5 Map the barcodes back to the sequences and then back to the header they came from
===================================================================================

  With our list of wanted barcode sequences, we then need to map them
  back to the original sequences file in order to use the 1:1 mapping of
  sequence to header, so that we can get the headers which match our
  wanted barcodes.

  ,----
  | #!/usr/bin/python3
  | wanted_file="sequence_only.1_16CB.freqs.subselected.txt"
  | wanted_map = {}
  | with open(wanted_file,'r') as f:
  |     for line in f:
  |         barc = line.splitlines()[0]
  | 
  |         if barc in wanted_map:
  |             print("Error", barc)
  |             exit(-1)
  | 
  |         wanted_map[barc] = -1
  |     f.close()
  | 
  | raw_seqfile="sequence_only.1_16CB.txt"
  | line_wanted = {}
  | with open(raw_seqfile,'r') as f:
  |     i = 0
  |     for line in f:
  |         line = line.splitlines()[0]
  |         if line in wanted_map:
  |             if i in line_wanted:
  |                 print("Error", i)
  |                 exit(-1)
  |             line_wanted[i] = True
  |         i += 1
  |     f.close()
  | 
  | # Reduction from total
  | len(line_wanted) * 100 / 30462643
  | 
  | raw_headfile="header_only.txt"
  | with open(raw_headfile, 'r') as f:
  |     g = open("header_only.wanted.txt", 'w')
  |     i = 0
  |     for line in f:
  |         if i in line_wanted:
  |             print(line, sep="", end="", file=g)
  |         i += 1
  |     g.close()
  |     f.close()
  `----

  I took the top 40k most prevalent cell barcodes, and selected 1 line
  out of 8 of them, leading to a 88% reduction in size.

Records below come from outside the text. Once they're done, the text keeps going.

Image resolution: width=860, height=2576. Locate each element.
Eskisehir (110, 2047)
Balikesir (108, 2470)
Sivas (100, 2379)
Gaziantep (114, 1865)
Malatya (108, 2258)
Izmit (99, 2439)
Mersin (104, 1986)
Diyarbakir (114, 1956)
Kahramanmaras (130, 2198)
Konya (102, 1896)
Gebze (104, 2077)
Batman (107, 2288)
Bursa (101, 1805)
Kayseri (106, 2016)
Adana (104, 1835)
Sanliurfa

6 Filter original FASTQ with wanted headers
===========================================

  ,----
  |   #!/usr/bin/env python3
  | 
  | hfile='header_only.wanted.txt'
  | 
  | headers = {}
  | with open(hfile, 'r') as h:
  |     for line in h:
  |         head, part = line.splitlines()[0].split()
  |         headers[head] = True
  | 
  | 
  | def makeSubset(fname):
  |     with open(fname, 'r') as r1:
  |         g = open(fname.split('.fastq')[0]+'.wanted.fastq', 'w')
  |         matched = 0
  |         for line in r1:
  |             if line.startswith("@"):
  |                 match, rest = line.split()
  |                 if match in headers:
  |                     print(line, file=g, end="")
  |                     print(r1.readline(), file=g, end="")
  |                     print(r1.readline(), file=g, end="")
  |                     print(r1.readline(), file=g, end="")
  |                     matched += 1
  |                     if matched%1000==0:
  |                         print(matched, end="   \r")
  |         print(fname, matched)
  | 
  | 
  | makeSubset(rf1)
  | makeSubset(rf2)
  `----


7 Result
========

  This gave a good STARSolo run of 15 minutes, and a good default drops
  method in DropletUtils. but it failed at the empty drops stage due to
  bad minimum thresholds. 
  
  For the more custom emptyDrops part of the tutorial, we will use the
  matrices generated from the full source files.